Monday, February 19, 2007

Soft Suicide At The Barber's or: Another L Word

“I had a plan worked out and everything. I knew exactly how I was going to do it.”

Abe is in his 70’s now and has been cutting my hair longer than I can remember. My hair-cutting regimen consists of letting it grow long enough to become irritating, at which point I drop in on Abe.

He’s cut both my hair and my father’s for years now and he usually begins by telling me how he just saw my dad a week ago. “Good head of hair, you’ve got nothing to worry about,” and it’s true: the family hairline is, by and large, a solid and uncompromising follicular wall.

I can pick up some of the conversation coming from the other chairs and the subjects are usually benign: sports, family, the weather.

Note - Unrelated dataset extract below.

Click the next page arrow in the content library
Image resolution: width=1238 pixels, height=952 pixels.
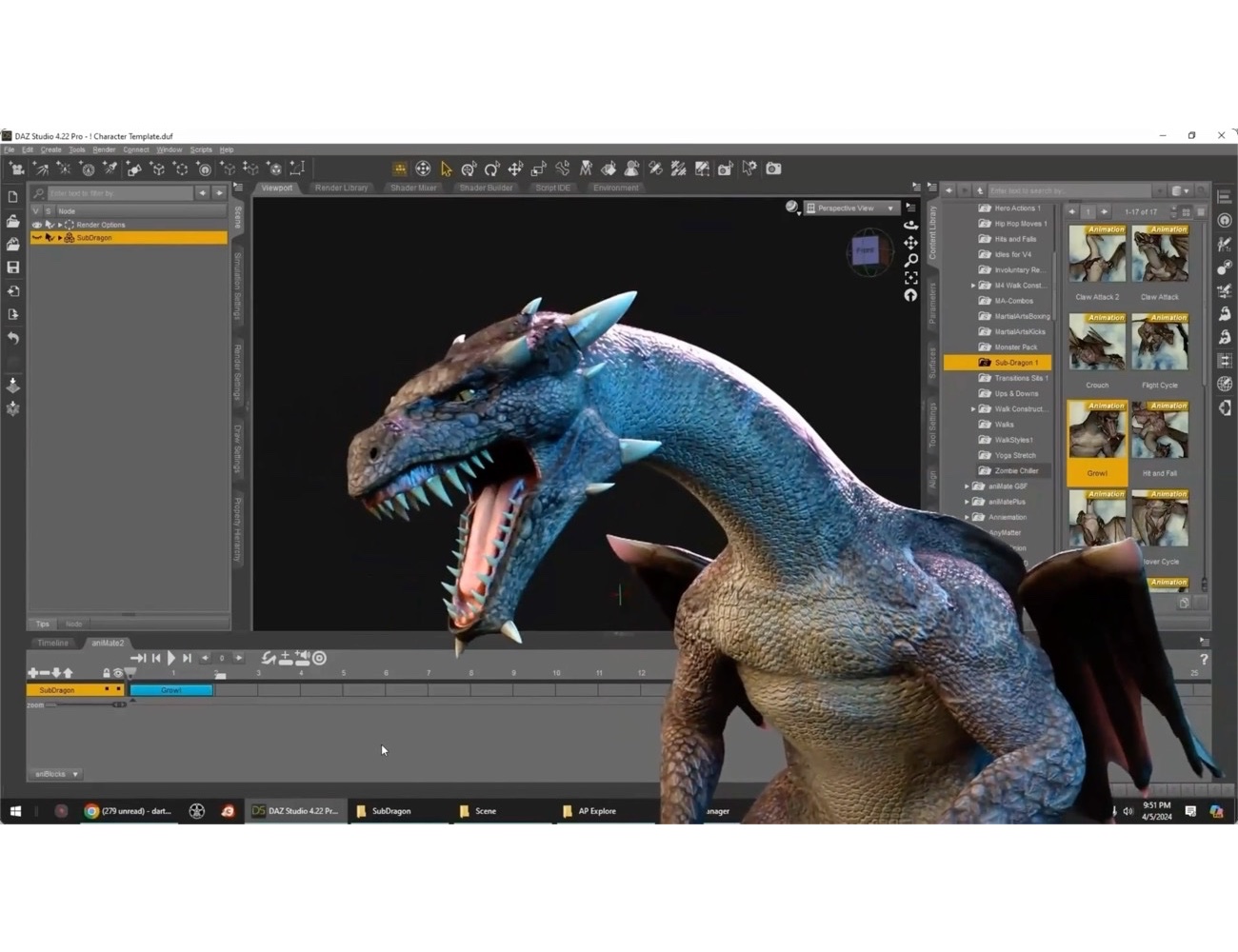[x=1103, y=211]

Abe, on the hand, can be shockingly candid, offering up elements of his life that don’t usually come up in polite conversation.

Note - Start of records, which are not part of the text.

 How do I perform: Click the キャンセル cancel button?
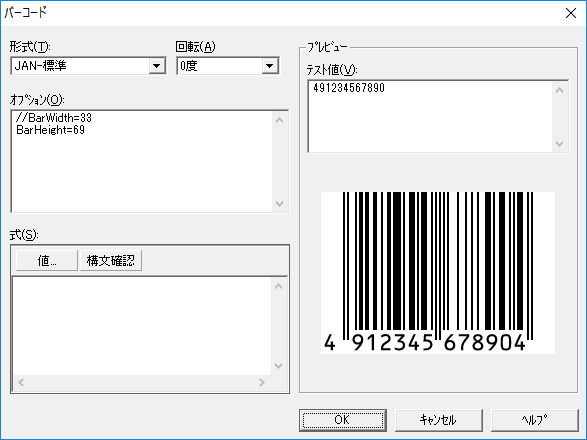[x=438, y=420]
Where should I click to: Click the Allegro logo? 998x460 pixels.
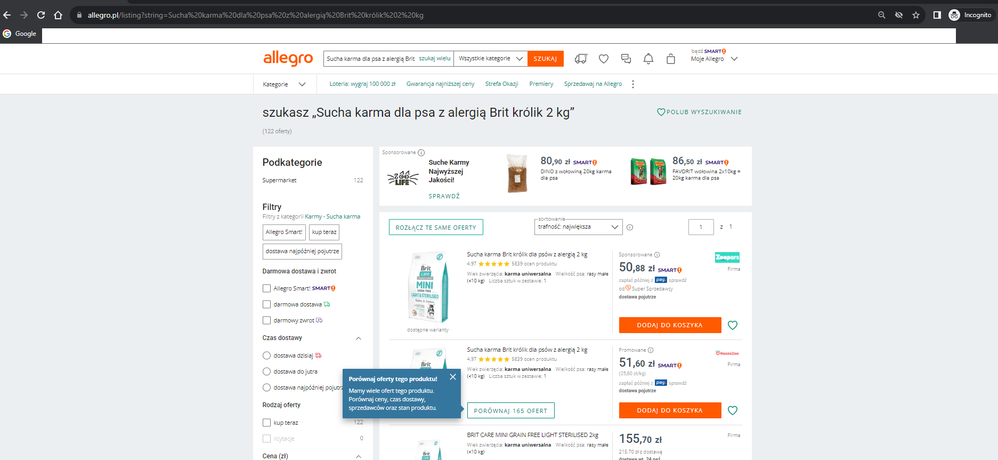click(288, 58)
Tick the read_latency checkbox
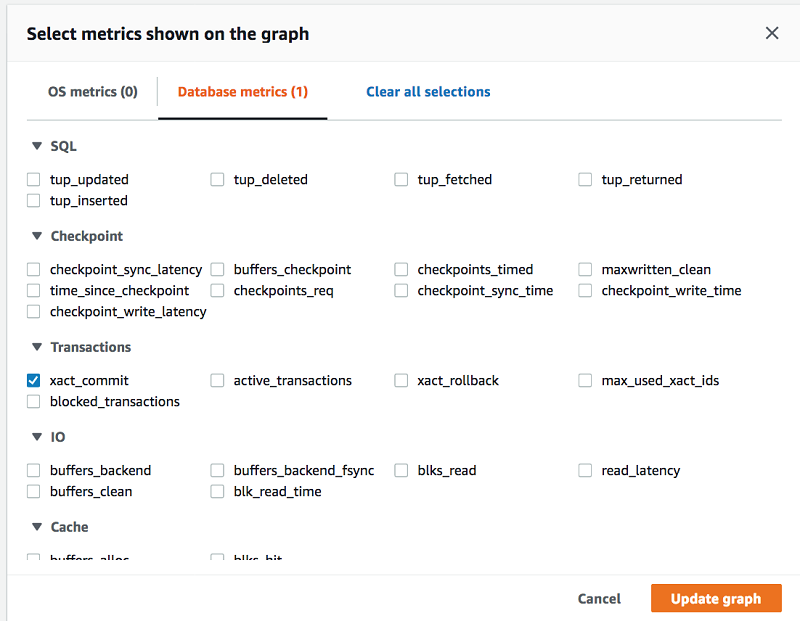The height and width of the screenshot is (621, 800). pyautogui.click(x=585, y=470)
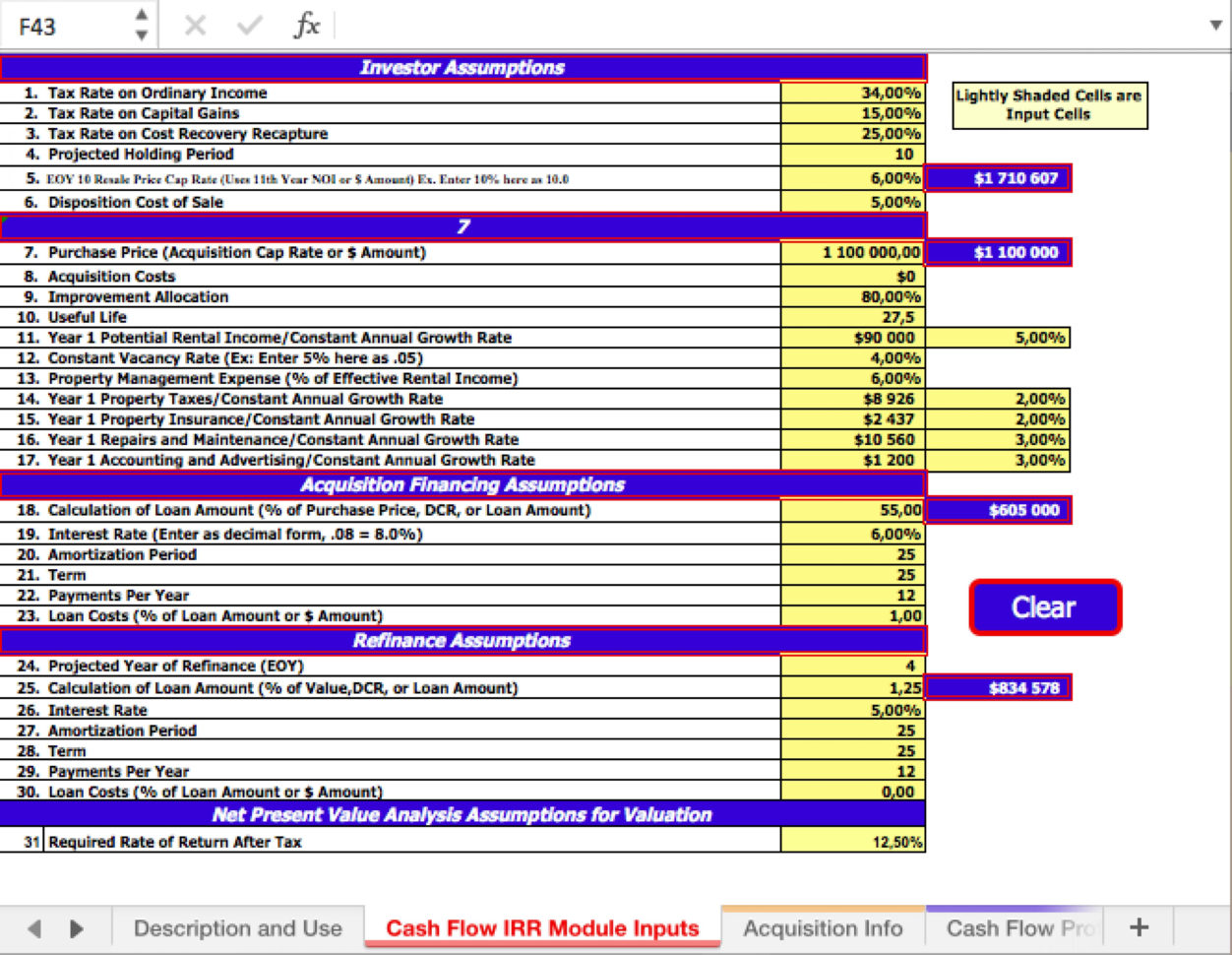Click the left sheet navigation arrow
Screen dimensions: 1232x955
[34, 927]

“I was going to go to Sears and get this hose and then hook it up to the car.”

Abe lost his wife some years ago and moved in with his daughter’s family, not because he had to, but because he didn’t want to sit around an empty house. “I look at my friends and they’re all miserable, you know? And they think I’m crazy for moving in with my daughter, but I tell them, look at you, sitting all alone. At least I come home and it’s a house that’s full of life!”

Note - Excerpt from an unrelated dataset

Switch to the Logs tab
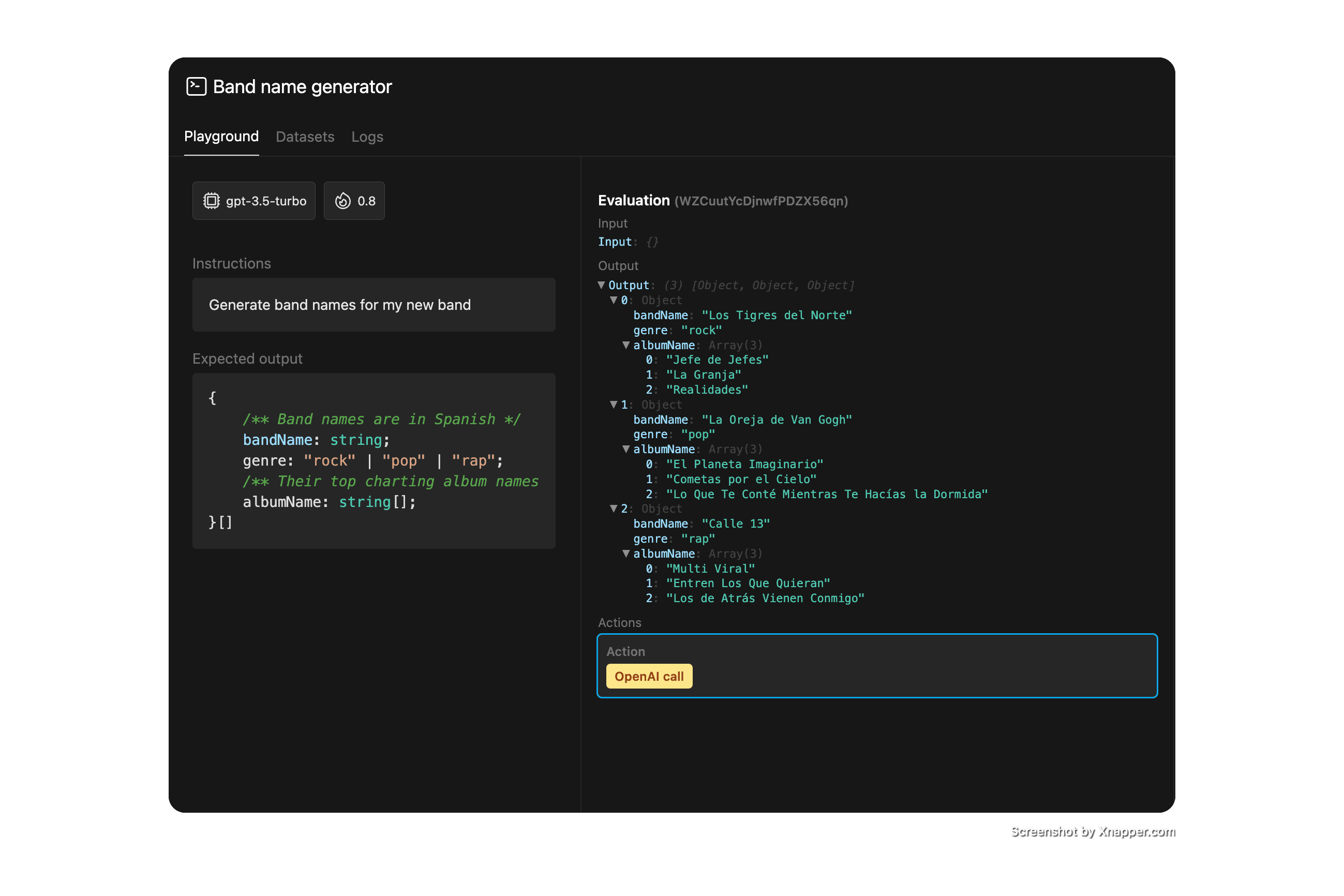The height and width of the screenshot is (896, 1344). [367, 137]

A little while ago, however, the family started to wonder what was wrong with him. “I don’t know…I just didn’t want to see anybody, I couldn’t get out of bed…I didn’t even eat with them anymore. My daughter even said that my granddaughter, who’s my pride and joy, asked her, ‘Why doesn’t Zadie eat with us anymore? Doesn’t he like us?’ That just about broke my heart! She’s what I live for, my buddy, my best friend.”

“I couldn’t stand it. So I starting hoarding pills and making plans, you know?”

There was a woman in Abe’s life after his wife’s death, but he wasn’t interested in committing to another marriage.

“But then I thought, you know, the carbon monoxide, the gas smell, would ruin all the furniture and I hated the thought of that. And the pills, you know, just my luck, they’d only work well enough to turn me into a vegetable, which would only be worse.”

At another chair, I can hear conversation drifting by about a recent high school football game.

“I couldn’t do it. So I talked to my doctor about it and she prescribed something for me… it begins with an ‘l’, I can’t remember the name…and now from the moment I wake up until the time I go to sleep, I’m great. I don’t think about anything like that anymore.”

“You know,” he tells me, brushing the last of the hair off my neck, “after your father had that defibrillator put in, he’d come in here and walk around like an invalid, afraid to move. I’d tell him, ‘What are you afraid of? You aren’t going to hurt anything! What are you doing?’ I think he was afraid he’d hurt something. Mine woke me up in the middle of the night once, though, beeping.”

What, like a smoke alarm?

“Yeah, I had to get it replaced.”

Sheesh, I hope I can put that off.

“Hey, look,” says Abe, reaching into his wallet. It’s a list of his prescriptions. “I had the name of it here all the time.”

And with that, my father and I get out of the chair, not at the same time, of course, but as simultaneously as you can otherwise get.